* _Work required_
When you reach the line with "This screenshot has height=812, width=1080." in the records below, begin transcribing exactly and continue up to and including the line with "the 148.71 lowest", leaving out every picture.

───── Records provided

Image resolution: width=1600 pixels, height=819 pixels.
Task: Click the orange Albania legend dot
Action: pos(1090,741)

──────────
───── Records provided

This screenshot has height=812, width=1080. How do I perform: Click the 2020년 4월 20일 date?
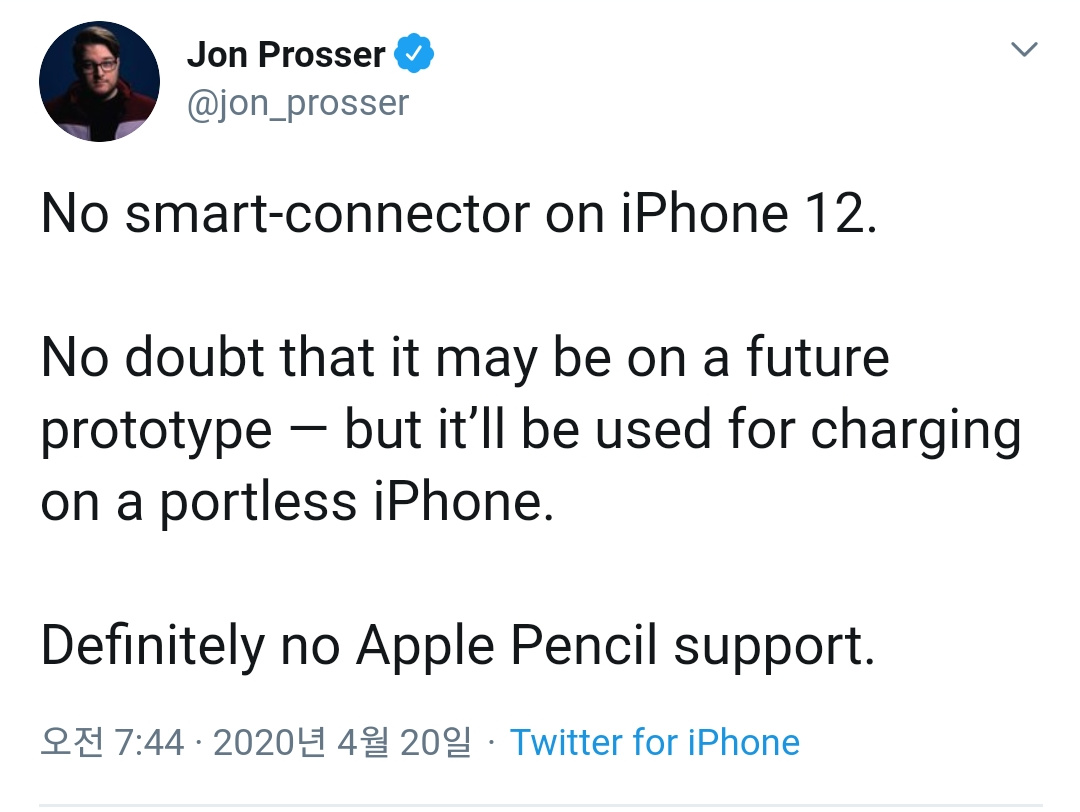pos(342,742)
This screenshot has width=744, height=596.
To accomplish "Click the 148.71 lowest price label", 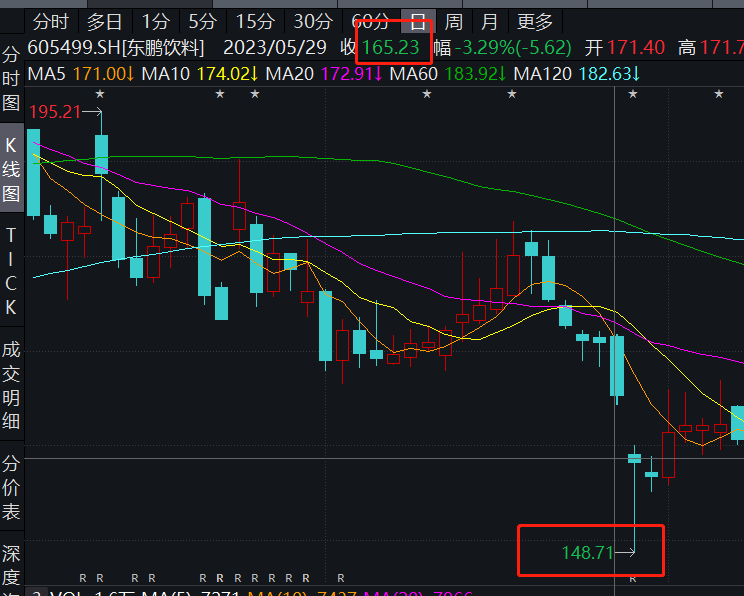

──────────

* _Response box_
This screenshot has height=812, width=1080. How do I perform: Click the 2020년 4월 20일 date?
pos(342,742)
This screenshot has width=744, height=596.
To accomplish "Click the 148.71 lowest price label", 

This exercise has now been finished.